Hunt Country

Blackthorn & Brook introduces Virginia to its luxury English riding holidays.

Photo courtesy of Blackthorn & Brook

Blackthorn & Brook’s hunt country expeditions have found a appreciative audience in Virginia riders.

Red jackets glow in the wintry english sun. Horses paw frosted grass. A horn calls out, the hounds take up the chase, and the hunt is off. For hundreds of years, the call of the foxhunt has drawn many to the English countryside where, during the winter months, riders show their mettle following chorusing hounds through woods and farmland. (The practice of chasing and killing foxes was banned in England in 2004, so hunts use synthetic scent to create trails.)

Lately, thanks to a determined pair of young British entrepreneurs and hunting enthusiasts, Virginians have been joining them. Blackthorn & Brook’s luxury hunting and riding tours see guests participating in full-day hunts, including hundreds of horses and dogs leaping through woods and brush, or in riding outings of just a few hours. (Riders are matched with mounts appropriate for their skill level, Blackthorn & Brook  promising that guests will be “neither under- nor over-horsed.”) 

The business started about three years ago when Ben Darlington and a friend, Megan Corp, found themselves at sixes and sevens. Both had grown up in England hunting and riding, and after graduating university (he from Oxford, she from Trinity College Dublin), moved to London for work that turned out to be unfulfilling. So, the pair hatched a plan to host luxury hunting and riding holidays in the ancient forests and fields of Somerset, where Corp’s family has lived for two centuries. Their business has grown through word of mouth.

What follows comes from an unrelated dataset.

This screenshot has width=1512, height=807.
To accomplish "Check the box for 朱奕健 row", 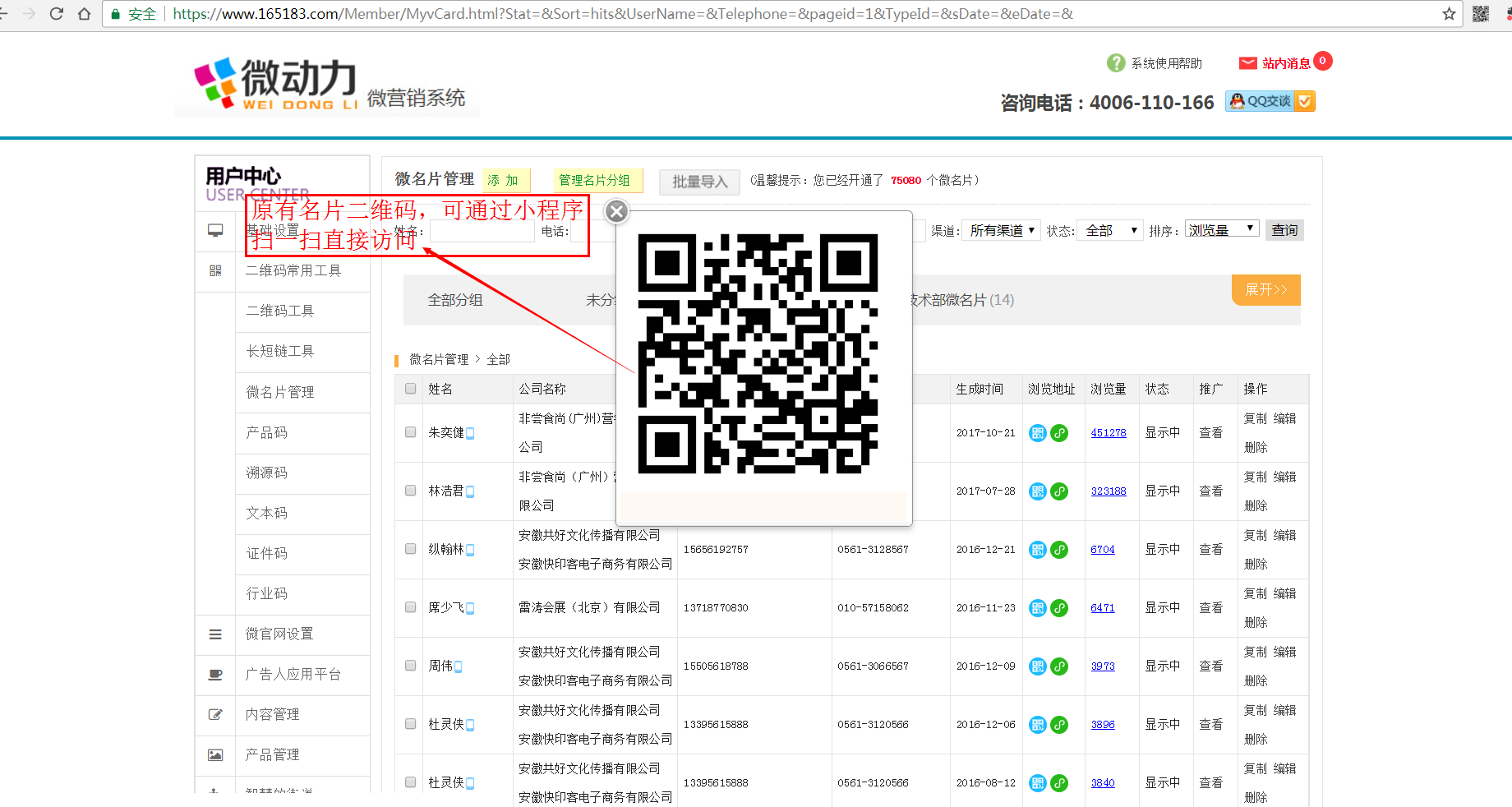I will tap(411, 432).
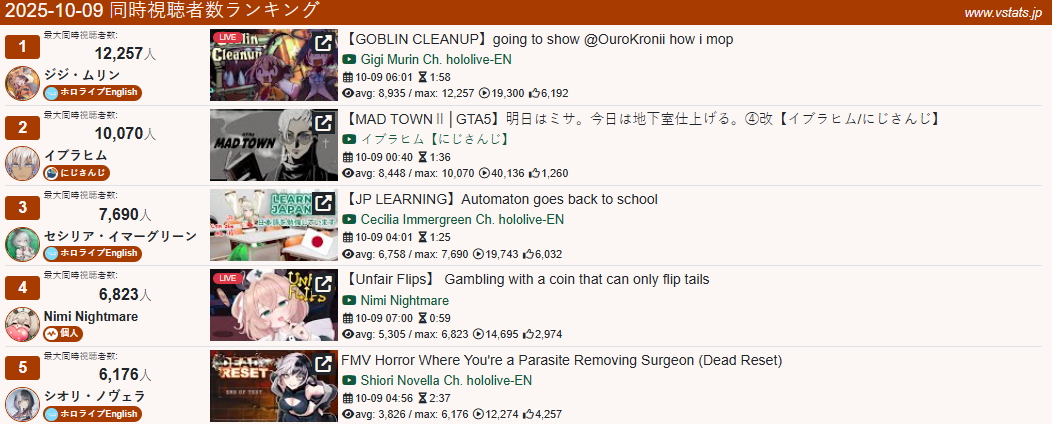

The pair’s interest in Virginia began after Corp spent time in the Middleburg area and noticed there a keen interest in English traditions. She says she saw “this little pocket of Americans who love hunting and love all things English.” Today, Corp and Darlington hope to make Virginia horse country their American headquarters. 

Charles Luck IV, CEO of Virginia-based Luck Stone Corp., hired the business recently for a vacation centered around his daughter’s love of riding. “Each day was unique,” he explains, “the conversation, pubs, history, food and special touches.” (Guests stay in local pubs and hotels.)

An eight-day tour can run $13,000 per person, airfare excluded. But those dollars have a wider impact says Darlington: “Every dollar our guests bring over helps assure a future for rural England.”